What is being asked
Below are entries. Copy exactly the lines running from the line that holds "Cancel joining the meeting" to the line that holds "The image size is (1506, 780).", with both ends included.

Supplied entries
----------
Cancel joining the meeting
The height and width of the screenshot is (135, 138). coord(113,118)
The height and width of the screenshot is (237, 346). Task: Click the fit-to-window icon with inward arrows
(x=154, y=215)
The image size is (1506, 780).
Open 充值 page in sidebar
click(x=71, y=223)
----------
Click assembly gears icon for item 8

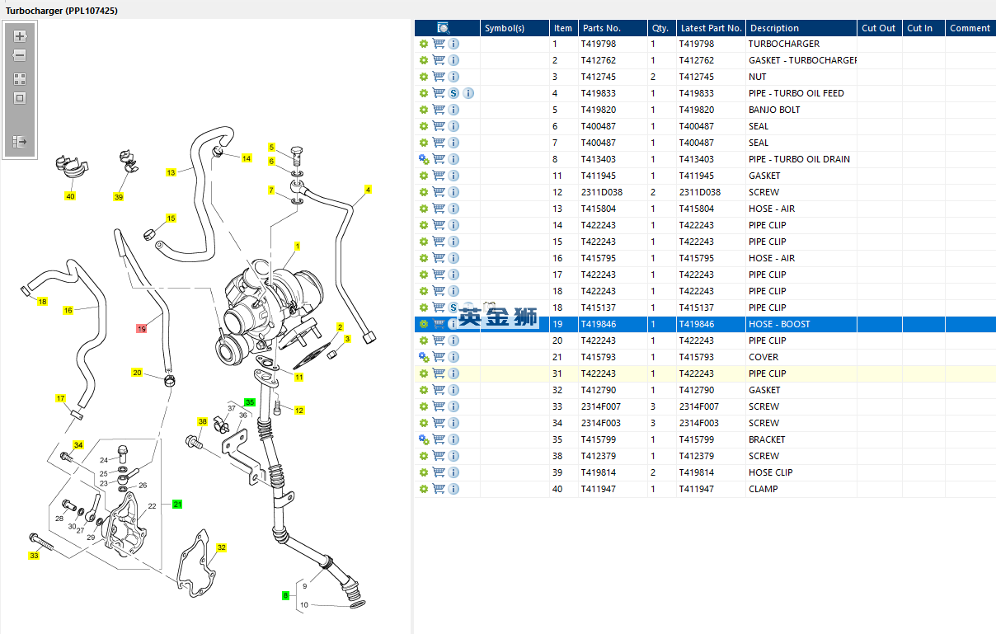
----------
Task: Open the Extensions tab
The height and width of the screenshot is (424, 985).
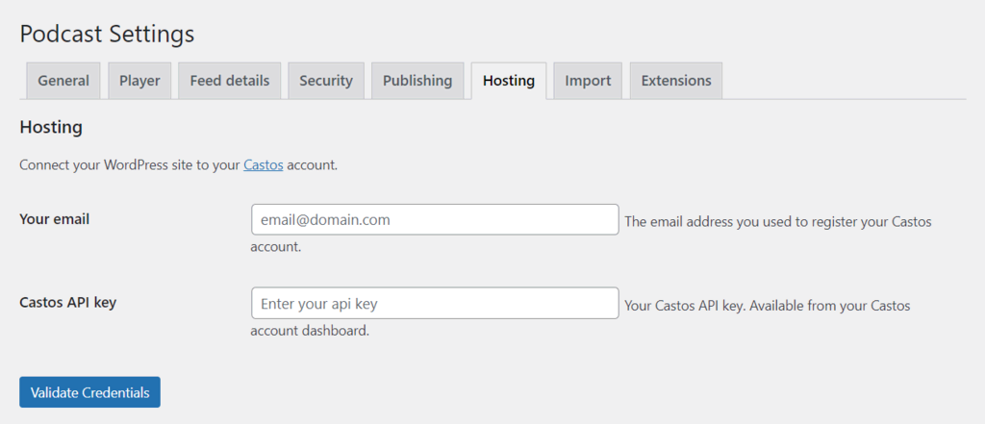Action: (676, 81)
----------
Task response
Cancel joining the meeting
The height and width of the screenshot is (135, 138). coord(113,118)
The height and width of the screenshot is (237, 346). Task: Click the fit-to-window icon with inward arrows
(x=154, y=215)
The image size is (1506, 780).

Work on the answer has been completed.